There's a reason for this. A guy this cocksure needs to be brought down a peg or two. Ideally 10.

This time, he loses a leg in a bomb-disarmament operation gone wrong that blows a big hole in an apartment block. Thing is, Super Hyper Andy is still chirpy about his prospects post-handicap and despite the dude doing the Bionic Man thingy by becoming even better and fitter with a metal prosthetic limb, he's soon chucked aside.

Man, have you ever seen Andy lose his marbles? There's a scene where he goes ballistic against his police bosses as though he's fighting for HK pro-democracy protestors when they confine him to a desk job.

He quits his beloved force and five life-changing years later, he still bears such a sorta irrational grudge deep inside against the “injustice” done to him that you'd wanna urge him to take a chill pill when he even whips up a one-man protest banner at an official awards ceremony.

All the time I kept wondering, dude, is sitting at a desk so bad? Seriously, does life really suck this much? Especially when Randy Andy's loyal, very caring Swat-leader girlfriend, Pong Ling (China hottie Ni Ni from Wu Kong), looks young enough to be his hubba-hubba daughter. Plus his best pal, fellow EOD partner Tung Cheuk Man, is played by reliable veteran Sean Lau Ching Wan who's here to be the patient voice of reason.

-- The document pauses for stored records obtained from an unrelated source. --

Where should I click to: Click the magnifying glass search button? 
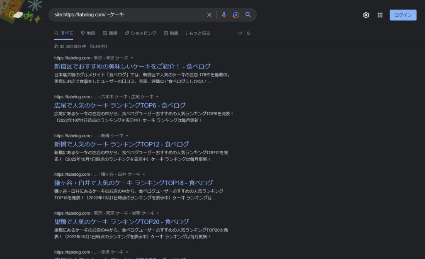pos(248,15)
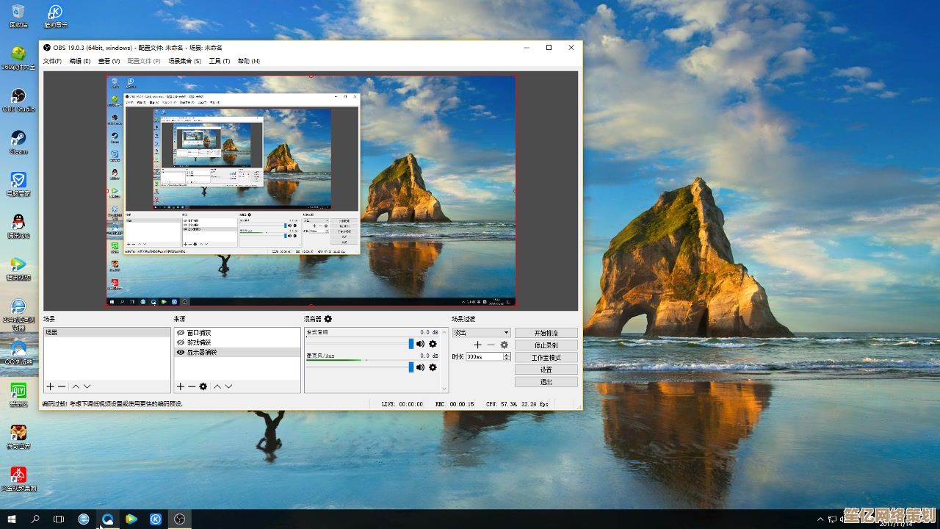Mute the desktop audio speaker icon
The width and height of the screenshot is (940, 529).
421,344
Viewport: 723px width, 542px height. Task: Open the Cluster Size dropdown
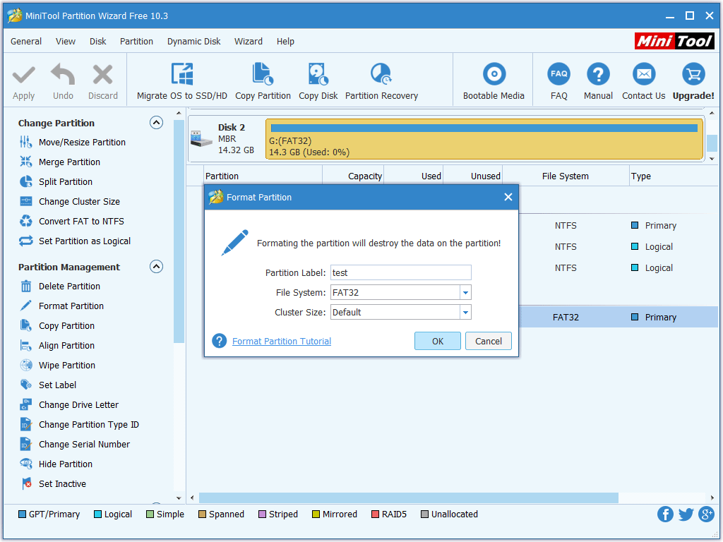pyautogui.click(x=465, y=313)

“Anger is not enough to turn this rotten society to ashes,” goes the rage-against-the-system tirade of a shadowy terrorist organisation called Vendetta with whom severely bitter ex-officer Poon seems to be in league with. The gang is led by a lofty dyed-hair punk named Ma (The Mad Phoenix's Tse Kwan Ho) who's essaying Julian Assange by way of, as far as I can tell, a loony serving of sweet-and-sour pork. At which point, you're compelled to ask “Guys, what the hell is your major malfunction because all this dissatisfaction seems so 1990?”.

Director Yau (Turning Point, The White Storm 2: Drug Lords) naturally loves scripting the OTT into his pulsating, preposterously quite clever HK-style thriller plot. I'll just say that even memory can be altered, no sweat, and keep my mouth shut to avoid giving anything away.

I'll add this, though. Forget about nuking Hongkong here which is already insane by itself. Just the sight of Andy running and jumping all over the streets as he escapes a terrific hospital shoot-out scene and then evades the chasing cops on his metal leg like Captain America on steroids is sheer madness which works up to sheer excitement. All due to the star power of Lau (Andy) and Lau (Sean) and the other familiar HK actors crowding around here.

The cops need to suss out who the key bomb maker in Vendetta is and everything points to ex-hero Poon. Is he the secretive terrorist codenamed Blizzard, is he working undercover, or heck, is he just Andy gearing up for another enthusiastic shot at Shock Wave 3?

We're not sure. But as long as this series gets more and more thrilling like this, we're definitely on for more big blasts.

“You're a ticking bomb,” Andy's steadfast girlfriend tells him.